Bater com a cabeça nas mesmas teclas! O Olhar de um Físico

Propriedade intelectual é propriedade privada?


A "propriedade intelectual" começou por não existir. Até ao Renascimento parece ter havido livre curso de ideias, de textos e de conhecimentos técnicos. Os poetas e os músicos não só se copiavam como tal forma de emulação era considerada virtuosa. Os alvarás e privilégios que a Coroa concedia eram privilégios de monopólio que garantiam a viabilidade ou encorajavam o empreendimento, mas o que estava em causa era a actividade e não o método. Mas o curso iria mudar.


Em Inglaterra, em 1624, a Lei do Monopólio (Monopoly Act) permitia a atribuição de monopólios com o fim de criar receitas para a Coroa; após renogociação com o parlamento, esse benefício ficou restrito a invenções. Em 1709, a Lei de Autor (Copyright Act), mais precisa e restrita, visava o estímulo da Cultura, conferindo aos autores e compradores o direito às cópias de seus livros por tempo determinado. Em 1787, a constituição dos EUA consagrava as patentes de inventos e os direitos de reprodução como instrumentos para a promoção do progresso da Ciência e das Artes Liberais. Em França, nos anos da Revolução Francesa confrontaram-se argumentos a favor e contra o "direito natural" à propriedade intelectual; e foi nessa França revolucionária que se proclamou o princípio legal do direito de autor (leis de 19 de Janeiro de 1791 e de 19 de Julho de 1793), reconhecendo-o como propriedade. Na Alemanha, as patentes foram protegidas por força de lei de 1877, como desfecho do confronto entre juristas (vencedores) e economistas (derrotados). Em 1886, as principais potências europeias reuniram os seus embaixadores em Berna para elaborarem os fundamentos de uma União Internacional, adoptando uma lei básica, geral e uniforme, para a protecção das obras artísticas, literárias e científicas, a Convenção Internacional de Berna, que seria actualizada em 1911 e 1976. Outros instrumentos importantes são a Convenção Universal sobre Direito de Autor (UNESCO; Paris - 1971) e o Acordo sobre Aspectos dos Direitos de Propriedade Intelectual Relacionados com o Comércio - TRIPS (Marraquexe - 1994). [www.wto.org/english/tratop_e/trips_e/t_agm0_e.htm]

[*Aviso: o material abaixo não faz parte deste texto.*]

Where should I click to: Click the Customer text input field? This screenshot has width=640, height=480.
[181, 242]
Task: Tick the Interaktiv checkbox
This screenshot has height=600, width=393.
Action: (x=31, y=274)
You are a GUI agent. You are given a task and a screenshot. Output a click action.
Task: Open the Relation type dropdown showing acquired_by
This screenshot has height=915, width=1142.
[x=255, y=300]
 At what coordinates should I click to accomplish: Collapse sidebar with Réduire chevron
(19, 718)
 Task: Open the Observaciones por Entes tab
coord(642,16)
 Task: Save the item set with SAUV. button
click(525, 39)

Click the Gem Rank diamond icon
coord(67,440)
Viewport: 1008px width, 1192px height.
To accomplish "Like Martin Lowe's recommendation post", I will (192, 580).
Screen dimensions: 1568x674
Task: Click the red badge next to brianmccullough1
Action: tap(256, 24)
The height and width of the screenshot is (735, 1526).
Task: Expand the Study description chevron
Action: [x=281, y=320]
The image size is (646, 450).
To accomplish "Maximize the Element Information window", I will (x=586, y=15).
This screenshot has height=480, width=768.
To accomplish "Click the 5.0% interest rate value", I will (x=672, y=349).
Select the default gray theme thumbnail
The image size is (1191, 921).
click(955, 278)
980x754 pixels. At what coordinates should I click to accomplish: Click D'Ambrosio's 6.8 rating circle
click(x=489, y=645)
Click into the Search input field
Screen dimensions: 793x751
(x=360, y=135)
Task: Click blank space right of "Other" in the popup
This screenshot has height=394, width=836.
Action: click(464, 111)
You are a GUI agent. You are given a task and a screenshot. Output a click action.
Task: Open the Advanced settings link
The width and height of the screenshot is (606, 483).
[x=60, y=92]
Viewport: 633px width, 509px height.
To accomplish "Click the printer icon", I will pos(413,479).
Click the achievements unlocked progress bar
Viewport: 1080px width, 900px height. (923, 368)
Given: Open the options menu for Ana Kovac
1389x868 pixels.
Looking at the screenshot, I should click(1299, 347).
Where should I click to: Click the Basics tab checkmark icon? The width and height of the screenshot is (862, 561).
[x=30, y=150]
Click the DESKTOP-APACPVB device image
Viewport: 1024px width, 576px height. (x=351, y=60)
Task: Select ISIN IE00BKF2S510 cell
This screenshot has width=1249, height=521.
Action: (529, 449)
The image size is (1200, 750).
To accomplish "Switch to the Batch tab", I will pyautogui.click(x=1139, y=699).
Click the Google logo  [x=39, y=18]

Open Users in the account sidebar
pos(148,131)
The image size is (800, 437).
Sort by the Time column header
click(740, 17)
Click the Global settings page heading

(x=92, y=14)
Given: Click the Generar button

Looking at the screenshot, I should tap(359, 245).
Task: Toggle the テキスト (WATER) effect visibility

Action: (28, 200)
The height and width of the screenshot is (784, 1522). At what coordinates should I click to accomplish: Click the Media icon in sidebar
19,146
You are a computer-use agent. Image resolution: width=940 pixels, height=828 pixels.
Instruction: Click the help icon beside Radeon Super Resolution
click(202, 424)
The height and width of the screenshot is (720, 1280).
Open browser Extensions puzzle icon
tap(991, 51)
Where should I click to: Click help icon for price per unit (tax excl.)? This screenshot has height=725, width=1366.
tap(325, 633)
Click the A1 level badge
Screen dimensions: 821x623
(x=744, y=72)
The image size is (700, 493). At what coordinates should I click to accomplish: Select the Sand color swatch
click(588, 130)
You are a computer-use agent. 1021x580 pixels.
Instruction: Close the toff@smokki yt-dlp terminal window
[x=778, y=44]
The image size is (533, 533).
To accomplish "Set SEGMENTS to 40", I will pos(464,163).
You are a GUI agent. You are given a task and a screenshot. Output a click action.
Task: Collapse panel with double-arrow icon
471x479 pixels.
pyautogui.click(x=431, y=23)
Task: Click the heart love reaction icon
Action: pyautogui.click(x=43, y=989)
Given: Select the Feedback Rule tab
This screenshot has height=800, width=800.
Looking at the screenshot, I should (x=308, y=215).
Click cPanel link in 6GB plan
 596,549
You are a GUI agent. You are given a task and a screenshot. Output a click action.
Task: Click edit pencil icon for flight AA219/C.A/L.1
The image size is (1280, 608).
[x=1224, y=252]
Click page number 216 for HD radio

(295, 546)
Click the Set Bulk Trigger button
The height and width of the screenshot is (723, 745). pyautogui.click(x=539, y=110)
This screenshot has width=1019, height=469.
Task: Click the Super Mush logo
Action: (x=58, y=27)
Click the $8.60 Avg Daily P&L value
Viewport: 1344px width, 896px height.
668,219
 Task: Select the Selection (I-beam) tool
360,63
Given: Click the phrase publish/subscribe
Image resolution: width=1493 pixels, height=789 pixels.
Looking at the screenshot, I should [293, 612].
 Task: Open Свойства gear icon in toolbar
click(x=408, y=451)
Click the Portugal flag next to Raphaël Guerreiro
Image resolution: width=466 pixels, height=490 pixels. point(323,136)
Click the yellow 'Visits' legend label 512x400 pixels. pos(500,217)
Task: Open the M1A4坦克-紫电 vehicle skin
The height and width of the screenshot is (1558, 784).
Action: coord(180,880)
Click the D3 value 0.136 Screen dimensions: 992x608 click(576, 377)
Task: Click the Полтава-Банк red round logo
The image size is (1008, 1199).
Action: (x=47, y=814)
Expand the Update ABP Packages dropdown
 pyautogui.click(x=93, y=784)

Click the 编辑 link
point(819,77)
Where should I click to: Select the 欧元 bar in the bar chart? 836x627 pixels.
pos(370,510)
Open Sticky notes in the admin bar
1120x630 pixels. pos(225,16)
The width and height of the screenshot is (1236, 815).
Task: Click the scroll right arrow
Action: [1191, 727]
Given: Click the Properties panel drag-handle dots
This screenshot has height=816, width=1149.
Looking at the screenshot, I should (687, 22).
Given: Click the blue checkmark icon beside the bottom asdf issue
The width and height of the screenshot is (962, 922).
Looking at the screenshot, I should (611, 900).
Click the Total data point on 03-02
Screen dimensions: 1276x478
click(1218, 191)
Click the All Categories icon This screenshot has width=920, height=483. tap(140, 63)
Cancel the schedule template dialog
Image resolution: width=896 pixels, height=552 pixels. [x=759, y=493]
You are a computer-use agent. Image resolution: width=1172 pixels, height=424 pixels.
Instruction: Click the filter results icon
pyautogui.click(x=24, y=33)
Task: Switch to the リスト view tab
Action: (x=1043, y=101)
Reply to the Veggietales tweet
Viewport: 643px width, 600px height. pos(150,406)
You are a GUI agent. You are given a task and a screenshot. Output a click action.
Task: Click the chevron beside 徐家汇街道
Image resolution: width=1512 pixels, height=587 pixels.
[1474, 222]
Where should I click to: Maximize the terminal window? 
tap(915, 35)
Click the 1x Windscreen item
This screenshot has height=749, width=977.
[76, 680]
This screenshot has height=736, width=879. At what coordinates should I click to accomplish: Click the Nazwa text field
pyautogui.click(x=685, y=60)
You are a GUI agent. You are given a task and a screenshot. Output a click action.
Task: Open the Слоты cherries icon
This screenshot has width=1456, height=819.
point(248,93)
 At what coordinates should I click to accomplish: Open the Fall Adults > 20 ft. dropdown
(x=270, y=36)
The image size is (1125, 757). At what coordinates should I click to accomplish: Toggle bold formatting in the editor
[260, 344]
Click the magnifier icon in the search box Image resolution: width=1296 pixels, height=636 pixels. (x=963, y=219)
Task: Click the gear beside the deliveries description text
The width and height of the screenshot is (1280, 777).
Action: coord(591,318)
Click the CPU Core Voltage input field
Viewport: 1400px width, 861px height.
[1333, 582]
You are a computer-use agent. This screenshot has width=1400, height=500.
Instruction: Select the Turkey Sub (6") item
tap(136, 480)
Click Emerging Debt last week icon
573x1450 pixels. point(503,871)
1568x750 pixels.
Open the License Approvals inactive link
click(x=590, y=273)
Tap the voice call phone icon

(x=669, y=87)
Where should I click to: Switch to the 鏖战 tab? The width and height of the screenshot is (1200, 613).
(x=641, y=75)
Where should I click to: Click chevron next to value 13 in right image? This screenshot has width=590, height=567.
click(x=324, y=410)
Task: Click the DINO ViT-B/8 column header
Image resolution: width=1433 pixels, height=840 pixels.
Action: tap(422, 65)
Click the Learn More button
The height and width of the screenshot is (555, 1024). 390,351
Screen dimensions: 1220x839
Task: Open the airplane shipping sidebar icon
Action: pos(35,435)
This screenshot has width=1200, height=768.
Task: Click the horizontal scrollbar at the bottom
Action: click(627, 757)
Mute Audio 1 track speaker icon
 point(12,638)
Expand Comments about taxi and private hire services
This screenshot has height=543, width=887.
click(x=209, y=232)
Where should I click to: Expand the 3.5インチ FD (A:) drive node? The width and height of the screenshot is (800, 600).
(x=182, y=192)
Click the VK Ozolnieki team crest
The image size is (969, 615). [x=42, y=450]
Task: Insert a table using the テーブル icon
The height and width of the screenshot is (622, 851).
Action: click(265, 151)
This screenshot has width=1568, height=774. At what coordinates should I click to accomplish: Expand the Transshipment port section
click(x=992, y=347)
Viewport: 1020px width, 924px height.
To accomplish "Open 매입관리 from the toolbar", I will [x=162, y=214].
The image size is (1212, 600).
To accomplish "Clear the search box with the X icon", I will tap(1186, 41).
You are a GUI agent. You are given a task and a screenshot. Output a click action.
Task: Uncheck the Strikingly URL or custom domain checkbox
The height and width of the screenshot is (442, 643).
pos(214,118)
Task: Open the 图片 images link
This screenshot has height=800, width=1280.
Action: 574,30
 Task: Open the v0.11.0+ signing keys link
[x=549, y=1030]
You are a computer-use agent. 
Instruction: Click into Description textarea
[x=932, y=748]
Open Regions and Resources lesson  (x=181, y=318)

"Propriedade intelectual" adquiriu ultimamente renovada proeminência no discurso oficial. O âmbito da sua aplicabilidade é vasta e o conceito não deve ser simplificado e muito menos abordado segundo figurino único. Mas a verdade é que a sua utilização em termos oficiais se confinou à propriedade ou à apropriação privada de conhecimento para o transformar sobretudo numa mercadoria e num negócio. Isso veio a acontecer na medida em que o registo de patente de invenções ou de direito de publicação de obras foi largamente transgredido, a ponto de as patentes e os direitos terem passado a abranger objectos ou métodos que são património comum, natural (como códigos genéticos) ou humano (como conhecimentos empíricos ou racionais e mesmo processos mentais) e as patentes se terem tornado em títulos transaccionáveis que alimentam quer as indústrias estabelecidas quer, agora também, a "carteira de valores" de um vigorosamente emergente sector especializado neste negócio.


O United States Patent and Trademark Office (USPTO), o Gabinete Japonês de Patentes (JPO) e o European Patent Office (EPO) são três importantes organismos no mundo dos negócios com crescente importância nas políticas económicas. A Conferência Trilateral entre Patent Offices, em Junho de 2000, e o Acordo TRIPS no âmbito da Organização Mundial do Comércio, em Abril de 1994, documentam a importância conferida à propriedade intelectual no presente estágio de organização do sistema capitalista mundial.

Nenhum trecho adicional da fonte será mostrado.